You say you begin by touching two of the corners. You later say, "Either way -- after the first spin -- you will have three glasses facing the same direction".
Now here is the query:
Let us suppose that the four at the beginning are three one way up and one the other. Let us then suppose that you select the diagonal that contains one of each. Your instructions then were that you turn one of these over. Suppose that we call the three the same 'A' and the solitaire 'B'. Now, if you turn over the 'A' , making it a 'B' - and there is a 50/50 chance that you will - you will be left with two 'A's and two 'B's. Surely this is hardly consistent with, "Either way -- after the first spin -- you will have three glasses facing the same direction"?
P.S.
Franki (Sorry about the typo in the previous post)
You also wrote, "If they are different -- leave them be -- and spin again".
But again, surely this is exactly where you and Adrian faulted me - [to misquote Adrian] "You could keep getting that 'different' all day". (It is, after all, another 50/50 chance, just as mine was) I would suggest that this is the same 'lack of guarantee' that I was - rightly - corrected on.

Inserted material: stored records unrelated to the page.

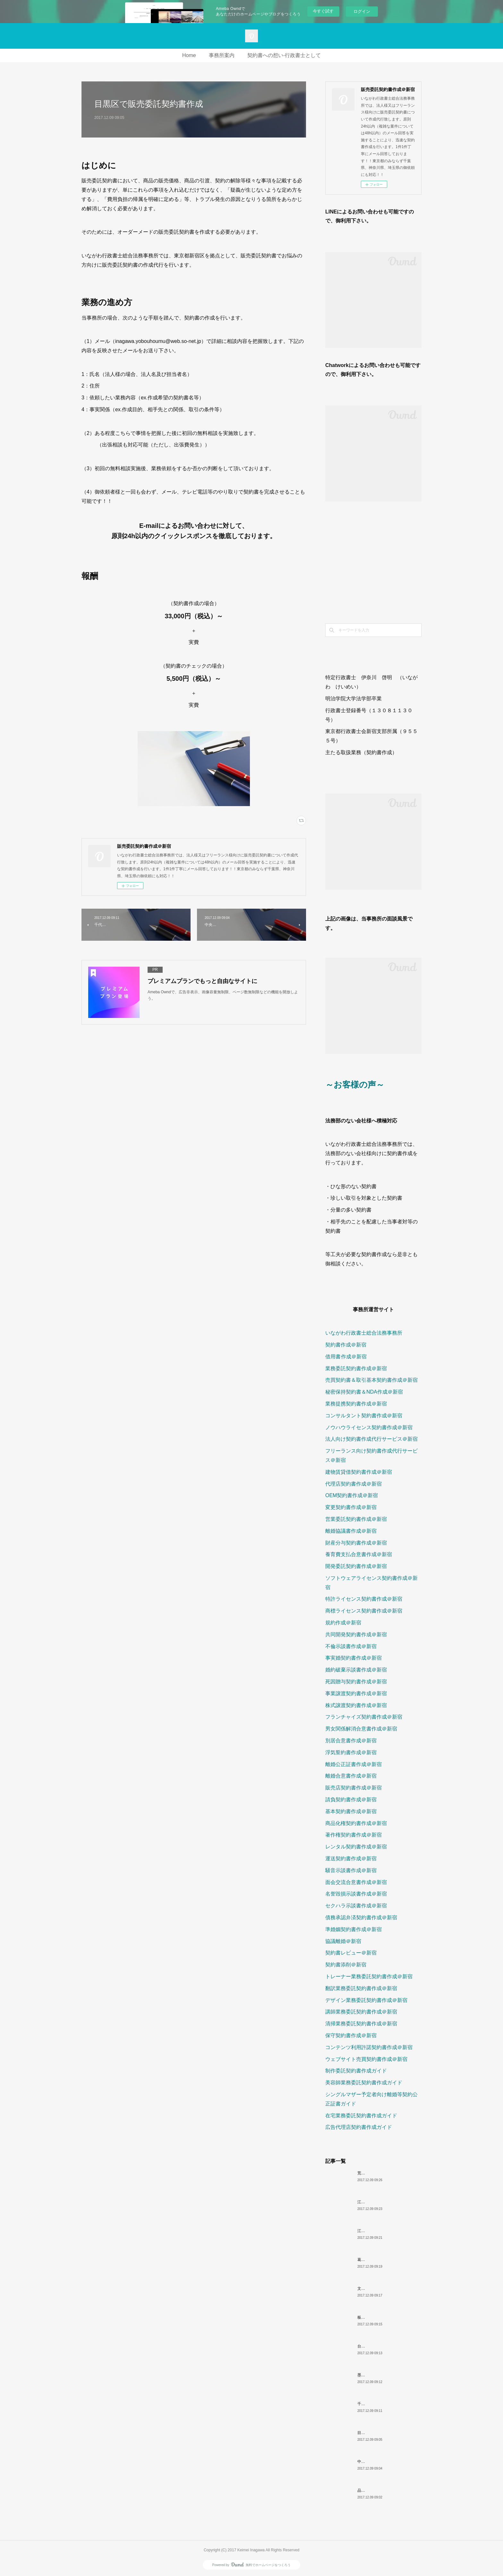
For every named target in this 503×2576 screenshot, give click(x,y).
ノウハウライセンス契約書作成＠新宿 (369, 1427)
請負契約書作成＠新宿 (351, 1799)
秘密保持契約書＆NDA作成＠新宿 (364, 1392)
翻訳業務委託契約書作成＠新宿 (361, 1988)
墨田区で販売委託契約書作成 (382, 2375)
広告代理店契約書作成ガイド (358, 2127)
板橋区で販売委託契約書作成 (382, 2317)
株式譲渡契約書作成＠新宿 (356, 1705)
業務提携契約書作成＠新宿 (356, 1403)
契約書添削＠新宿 (345, 1964)
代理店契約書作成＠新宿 (353, 1484)
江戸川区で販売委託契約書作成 (384, 2231)
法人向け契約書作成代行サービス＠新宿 (371, 1439)
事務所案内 (221, 55)
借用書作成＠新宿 (346, 1356)
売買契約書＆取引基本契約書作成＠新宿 (371, 1380)
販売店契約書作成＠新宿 (353, 1787)
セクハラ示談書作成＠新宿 (356, 1905)
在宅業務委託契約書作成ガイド (361, 2115)
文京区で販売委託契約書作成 (382, 2288)
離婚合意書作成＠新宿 (351, 1776)
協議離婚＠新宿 (343, 1941)
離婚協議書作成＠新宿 (351, 1531)
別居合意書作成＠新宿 (351, 1740)
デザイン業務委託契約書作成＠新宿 (366, 2000)
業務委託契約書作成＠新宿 (356, 1368)
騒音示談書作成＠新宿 (351, 1870)
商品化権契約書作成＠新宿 (356, 1823)
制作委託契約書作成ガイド (356, 2070)
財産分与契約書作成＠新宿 (356, 1543)
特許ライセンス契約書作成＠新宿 (363, 1599)
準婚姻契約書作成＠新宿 (353, 1929)
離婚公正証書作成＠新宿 (353, 1764)
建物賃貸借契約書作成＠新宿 (358, 1472)
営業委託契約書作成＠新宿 (356, 1519)
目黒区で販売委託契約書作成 (382, 2432)
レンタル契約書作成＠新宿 (356, 1846)
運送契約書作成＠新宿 (351, 1858)
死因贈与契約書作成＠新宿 (356, 1681)
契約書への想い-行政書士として (284, 55)
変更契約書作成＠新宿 (351, 1507)
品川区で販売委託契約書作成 (382, 2490)
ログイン (362, 11)
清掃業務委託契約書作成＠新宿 (361, 2023)
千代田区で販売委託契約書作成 (384, 2404)
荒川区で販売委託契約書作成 (382, 2173)
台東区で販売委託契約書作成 (382, 2346)
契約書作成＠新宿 (345, 1344)
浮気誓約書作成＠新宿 (351, 1752)
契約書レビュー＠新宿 (351, 1952)
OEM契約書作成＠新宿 (351, 1495)
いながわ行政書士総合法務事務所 (363, 1333)
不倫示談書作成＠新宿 (351, 1646)
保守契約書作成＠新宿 (351, 2035)
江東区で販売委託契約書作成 (382, 2202)
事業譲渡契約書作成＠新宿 (356, 1693)
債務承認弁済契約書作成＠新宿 (361, 1917)
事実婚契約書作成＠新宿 (353, 1658)
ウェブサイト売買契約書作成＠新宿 (366, 2059)
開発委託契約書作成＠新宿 (356, 1566)
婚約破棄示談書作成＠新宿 (356, 1669)
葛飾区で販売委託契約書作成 (382, 2259)
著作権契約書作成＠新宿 (353, 1835)
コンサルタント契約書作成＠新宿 (363, 1415)
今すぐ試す (323, 11)
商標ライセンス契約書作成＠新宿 (363, 1610)
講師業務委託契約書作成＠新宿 (361, 2011)
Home (189, 55)
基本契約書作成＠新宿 (351, 1811)
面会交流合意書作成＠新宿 (356, 1882)
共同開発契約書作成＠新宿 (356, 1634)
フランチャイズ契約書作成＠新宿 (363, 1717)
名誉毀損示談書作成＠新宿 (356, 1894)
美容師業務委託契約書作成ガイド (363, 2082)
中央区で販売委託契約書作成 (382, 2461)
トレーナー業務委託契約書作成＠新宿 (369, 1976)
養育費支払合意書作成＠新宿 (358, 1554)
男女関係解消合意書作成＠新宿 (361, 1728)
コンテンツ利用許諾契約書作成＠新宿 (369, 2047)
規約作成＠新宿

Sorry if this sounds like being picky, but...
.
P.P.S.
And - as is only fair - here is mine to be perused and queried.
There are only three possible arrangements of these glasses
1)
A B
B A
2)
A A
B B
3)
A A
A B
As the solution allows either all upside down or all the right way up, it doesn't matter which is which as they are symmetrical (i.e. a reversal of all four makes no real difference) and as the lazy susan rotates there can be no preference as to which way around it is. So 1) 2) and 3) above cover all possible arrangements other than 'all four the same'.
Attempt one: a pair of opposites (i.e. diagonals or corners) are selected and, if the same, both are reversed; if different any one of the two is reversed.

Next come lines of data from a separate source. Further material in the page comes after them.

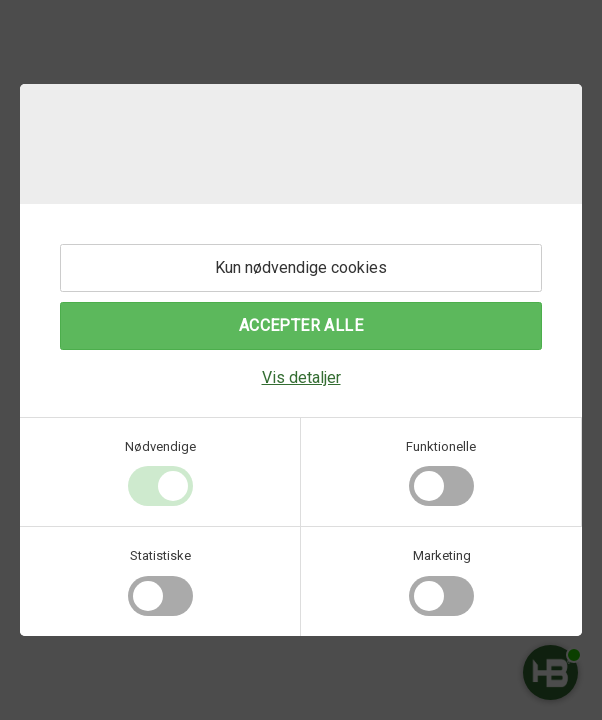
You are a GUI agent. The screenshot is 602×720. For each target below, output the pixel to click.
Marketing (442, 555)
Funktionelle (441, 446)
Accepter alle (301, 325)
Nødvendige (160, 446)
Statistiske (160, 555)
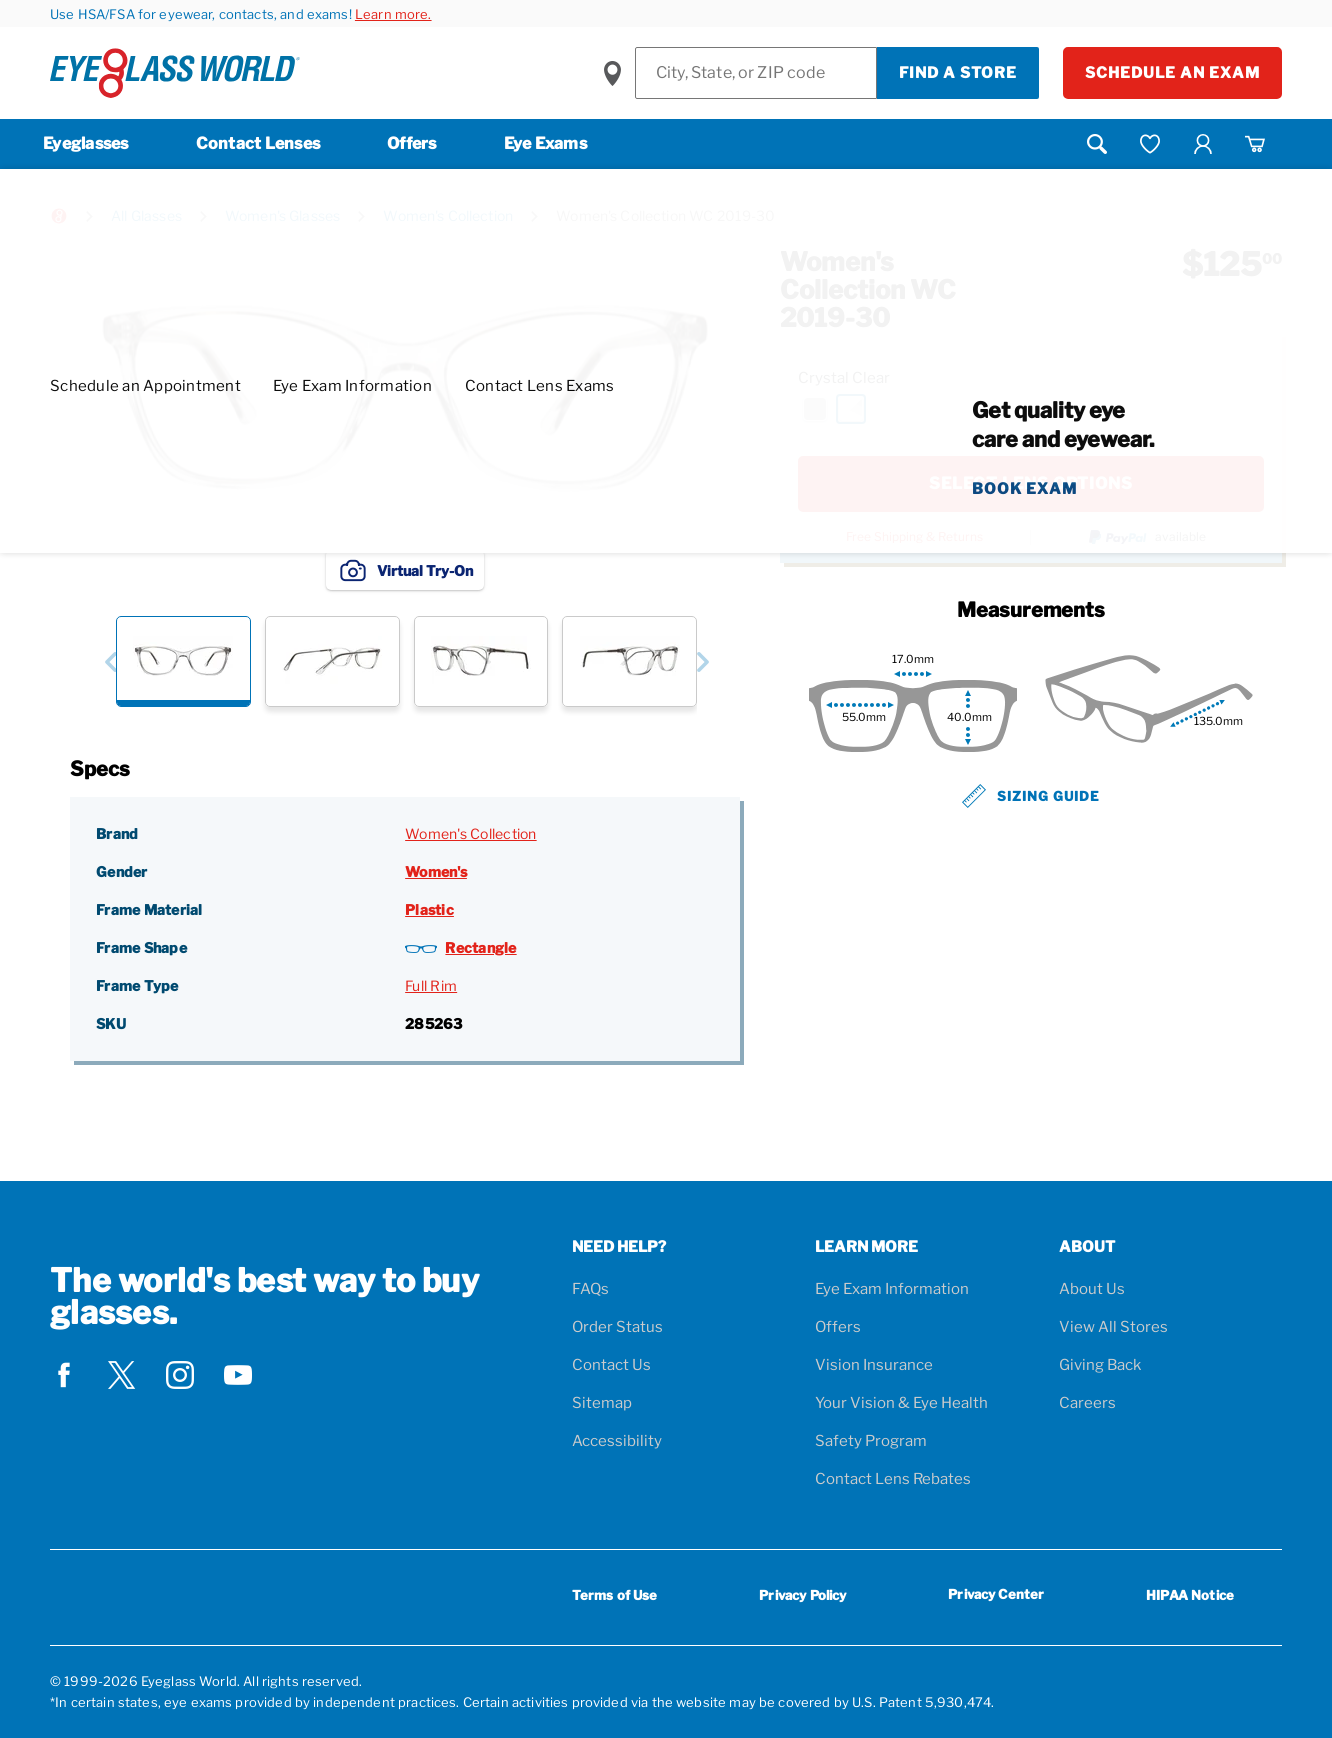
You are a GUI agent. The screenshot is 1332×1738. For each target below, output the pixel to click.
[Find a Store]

Arrangement 1) becomes ?'all four the same'.
Arrangement 2) becomes an arrangement 3).
Arrangement 3) becomes - ?'all four the same'. - Or becomes an arrangement 1). - Or remains an arrangement 3).

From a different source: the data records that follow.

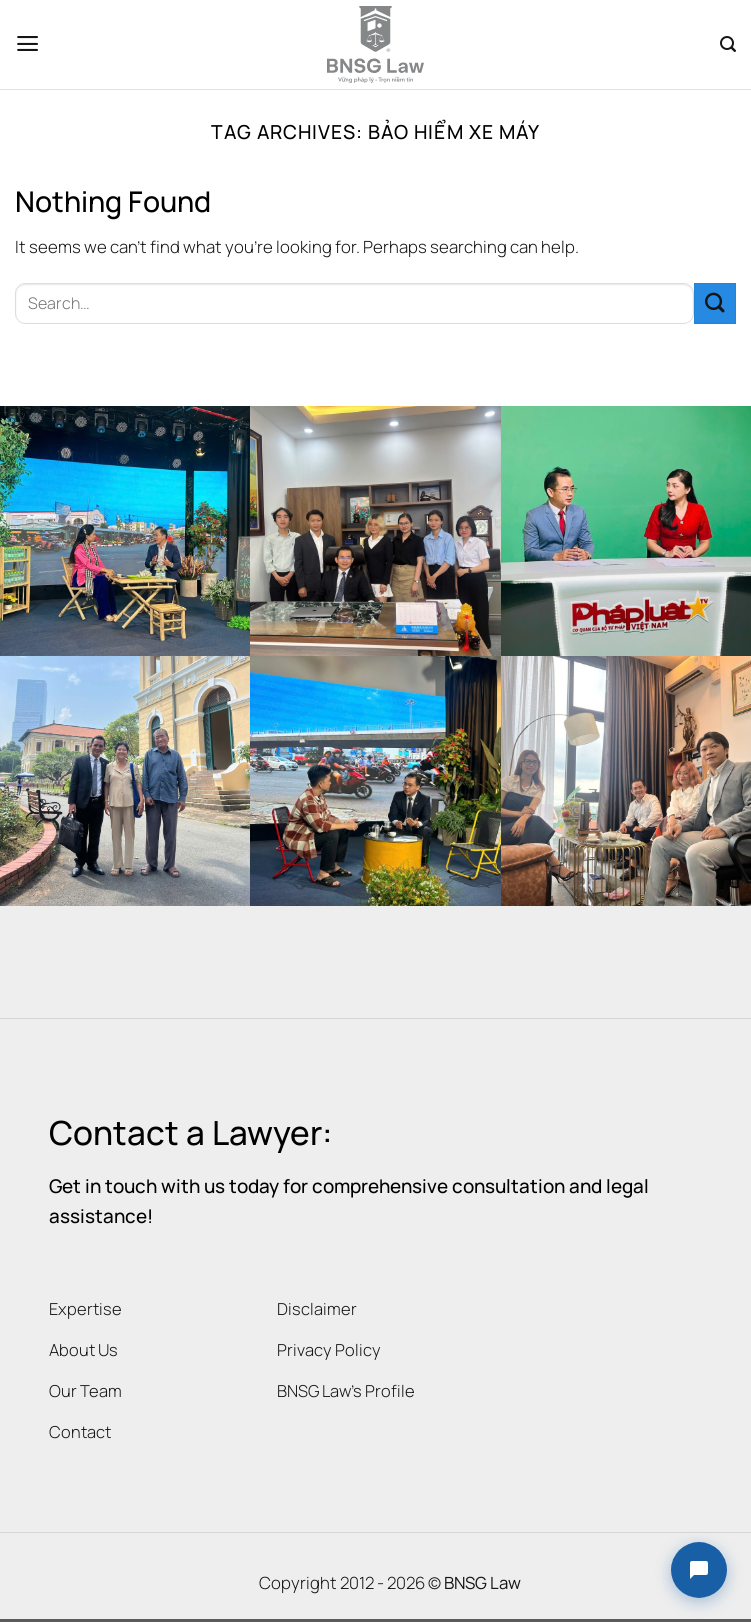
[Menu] (28, 44)
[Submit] (715, 303)
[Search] (728, 44)
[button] (699, 1570)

However, we know in the case of the arrangement 3)'s what the majority is, it being the same as that which we increased by the change.
Attempt two: again we check a diagonal and reverse both if the same. If different we reverse that one known to be in the minority.
This makes arrangement 1) all four the same -
and makes arrangement 3) all four the same if the pair are different.
If they are the same it remains arrangement 3) with the minority known. Any arrangement 2) becomes arrangement 3) with the minority known. Thus we now only have Arrangement 3) with the minority known.
Attempt three: again we check a pair of opposites (i.e. diagonals) If different, we reverse the one known to be the minority, making all four the same. If the same, we reverse any one of them. This leaves only arrangement 2)
Attempt four: we check an adjacent pair (i.e. an edge or side) if they are the same we reverse both, making all four the same. If they are different we reverse both, leaving only arrangement 1)
Attempt five: We check an opposite pair (i.e. a diagonal) and reverse both, making all four the same.
Mungo
My solution may be incorrect.
I really cannot tell right now -- but your question has me stumped for the moment (I'm working in my head -- and I gotta get out the glasses.
I got a lot of stuff to do. I'll get back to you tomorrow.
That will give me a chance to look at your solution.
I'm now pretty much convinced that my original solution is wrong. I've revised it and will publish it after I study Mungo's.
(And I may steal a couple of ideas from him if I find that after more testing my new solution does not work. :wink: But I think it does!)
Frank
My second query was a nonsense. It would have been a valid comment had you intended to keep trying the same approach until you did get the pair you wanted, but on re-reading, that is not what you were saying at all. First query stands, second query retracted - and I promise to read more carefully in the future.